DATA TO PROCESS:
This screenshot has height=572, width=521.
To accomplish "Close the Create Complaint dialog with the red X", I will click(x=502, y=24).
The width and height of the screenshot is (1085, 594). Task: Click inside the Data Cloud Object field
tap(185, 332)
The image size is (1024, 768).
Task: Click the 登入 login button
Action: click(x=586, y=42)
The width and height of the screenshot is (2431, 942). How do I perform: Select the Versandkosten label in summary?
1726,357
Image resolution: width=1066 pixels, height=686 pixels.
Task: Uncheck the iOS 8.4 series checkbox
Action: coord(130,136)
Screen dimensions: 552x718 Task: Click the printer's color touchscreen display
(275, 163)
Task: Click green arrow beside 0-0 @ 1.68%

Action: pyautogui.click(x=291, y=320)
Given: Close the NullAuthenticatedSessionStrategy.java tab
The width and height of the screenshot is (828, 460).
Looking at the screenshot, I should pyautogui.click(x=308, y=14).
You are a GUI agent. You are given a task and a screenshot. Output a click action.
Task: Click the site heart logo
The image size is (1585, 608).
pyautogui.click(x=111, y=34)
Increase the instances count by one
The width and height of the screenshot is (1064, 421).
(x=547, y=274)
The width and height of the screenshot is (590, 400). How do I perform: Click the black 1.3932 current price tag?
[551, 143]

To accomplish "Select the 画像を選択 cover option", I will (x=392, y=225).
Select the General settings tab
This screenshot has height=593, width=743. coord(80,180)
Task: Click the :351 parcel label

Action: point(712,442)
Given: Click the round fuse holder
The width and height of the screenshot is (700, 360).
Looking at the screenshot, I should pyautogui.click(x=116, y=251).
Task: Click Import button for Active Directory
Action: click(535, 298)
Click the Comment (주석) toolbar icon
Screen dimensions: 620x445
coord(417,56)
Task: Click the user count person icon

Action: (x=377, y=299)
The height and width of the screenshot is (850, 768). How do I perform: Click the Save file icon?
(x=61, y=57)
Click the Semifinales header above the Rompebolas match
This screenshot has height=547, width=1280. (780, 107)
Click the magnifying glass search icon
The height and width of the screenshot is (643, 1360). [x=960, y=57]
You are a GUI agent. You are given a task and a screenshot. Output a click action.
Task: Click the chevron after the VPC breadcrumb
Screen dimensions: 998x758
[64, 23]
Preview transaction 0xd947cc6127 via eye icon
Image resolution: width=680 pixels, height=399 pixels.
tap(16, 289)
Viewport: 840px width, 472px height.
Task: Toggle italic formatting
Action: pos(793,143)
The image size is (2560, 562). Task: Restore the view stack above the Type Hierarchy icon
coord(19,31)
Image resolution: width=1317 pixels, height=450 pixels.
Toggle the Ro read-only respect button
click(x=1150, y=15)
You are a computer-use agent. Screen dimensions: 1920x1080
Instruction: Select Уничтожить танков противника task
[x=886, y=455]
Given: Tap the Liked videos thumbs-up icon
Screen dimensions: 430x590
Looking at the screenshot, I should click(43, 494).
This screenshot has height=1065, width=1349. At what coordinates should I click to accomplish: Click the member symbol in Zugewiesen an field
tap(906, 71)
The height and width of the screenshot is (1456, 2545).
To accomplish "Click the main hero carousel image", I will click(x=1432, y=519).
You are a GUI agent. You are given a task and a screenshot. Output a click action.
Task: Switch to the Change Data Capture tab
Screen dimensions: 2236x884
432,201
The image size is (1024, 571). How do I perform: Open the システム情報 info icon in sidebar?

ABOUT THIS TASK: The reply must contain each line of the material, reproduced faithfully.

ANSWER SPACE:
This screenshot has height=572, width=521.
To accomplish "Close the Create Complaint dialog with the red X", I will click(x=502, y=24).
The width and height of the screenshot is (1085, 594). Task: Click inside the Data Cloud Object field
tap(185, 332)
The image size is (1024, 768).
Task: Click the 登入 login button
Action: click(x=586, y=42)
The width and height of the screenshot is (2431, 942). How do I perform: Select the Versandkosten label in summary?
1726,357
Image resolution: width=1066 pixels, height=686 pixels.
Task: Uncheck the iOS 8.4 series checkbox
Action: coord(130,136)
Screen dimensions: 552x718 Task: Click the printer's color touchscreen display
(275, 163)
Task: Click green arrow beside 0-0 @ 1.68%

Action: pyautogui.click(x=291, y=320)
Given: Close the NullAuthenticatedSessionStrategy.java tab
The width and height of the screenshot is (828, 460).
Looking at the screenshot, I should pyautogui.click(x=308, y=14).
You are a GUI agent. You are given a task and a screenshot. Output a click action.
Task: Click the site heart logo
The image size is (1585, 608).
pyautogui.click(x=111, y=34)
Increase the instances count by one
The width and height of the screenshot is (1064, 421).
(x=547, y=274)
The width and height of the screenshot is (590, 400). How do I perform: Click the black 1.3932 current price tag?
[551, 143]

To accomplish "Select the 画像を選択 cover option", I will (x=392, y=225).
Select the General settings tab
This screenshot has height=593, width=743. coord(80,180)
Task: Click the :351 parcel label

Action: point(712,442)
Given: Click the round fuse holder
The width and height of the screenshot is (700, 360).
Looking at the screenshot, I should pyautogui.click(x=116, y=251).
Task: Click Import button for Active Directory
Action: click(535, 298)
Click the Comment (주석) toolbar icon
Screen dimensions: 620x445
coord(417,56)
Task: Click the user count person icon

Action: (x=377, y=299)
The height and width of the screenshot is (850, 768). How do I perform: Click the Save file icon?
(x=61, y=57)
Click the Semifinales header above the Rompebolas match
This screenshot has height=547, width=1280. (780, 107)
Click the magnifying glass search icon
The height and width of the screenshot is (643, 1360). [x=960, y=57]
You are a GUI agent. You are given a task and a screenshot. Output a click action.
Task: Click the chevron after the VPC breadcrumb
Screen dimensions: 998x758
[64, 23]
Preview transaction 0xd947cc6127 via eye icon
Image resolution: width=680 pixels, height=399 pixels.
tap(16, 289)
Viewport: 840px width, 472px height.
Task: Toggle italic formatting
Action: pos(793,143)
The image size is (2560, 562). Task: Restore the view stack above the Type Hierarchy icon
coord(19,31)
Image resolution: width=1317 pixels, height=450 pixels.
Toggle the Ro read-only respect button
click(x=1150, y=15)
You are a computer-use agent. Screen dimensions: 1920x1080
Instruction: Select Уничтожить танков противника task
[x=886, y=455]
Given: Tap the Liked videos thumbs-up icon
Screen dimensions: 430x590
Looking at the screenshot, I should click(43, 494).
This screenshot has height=1065, width=1349. At what coordinates should I click to accomplish: Click the member symbol in Zugewiesen an field
tap(906, 71)
The height and width of the screenshot is (1456, 2545).
To accomplish "Click the main hero carousel image", I will click(x=1432, y=519).
You are a GUI agent. You are given a task and a screenshot. Output a click action.
Task: Switch to the Change Data Capture tab
Screen dimensions: 2236x884
432,201
The image size is (1024, 571). How do I perform: Open the システム情報 info icon in sidebar?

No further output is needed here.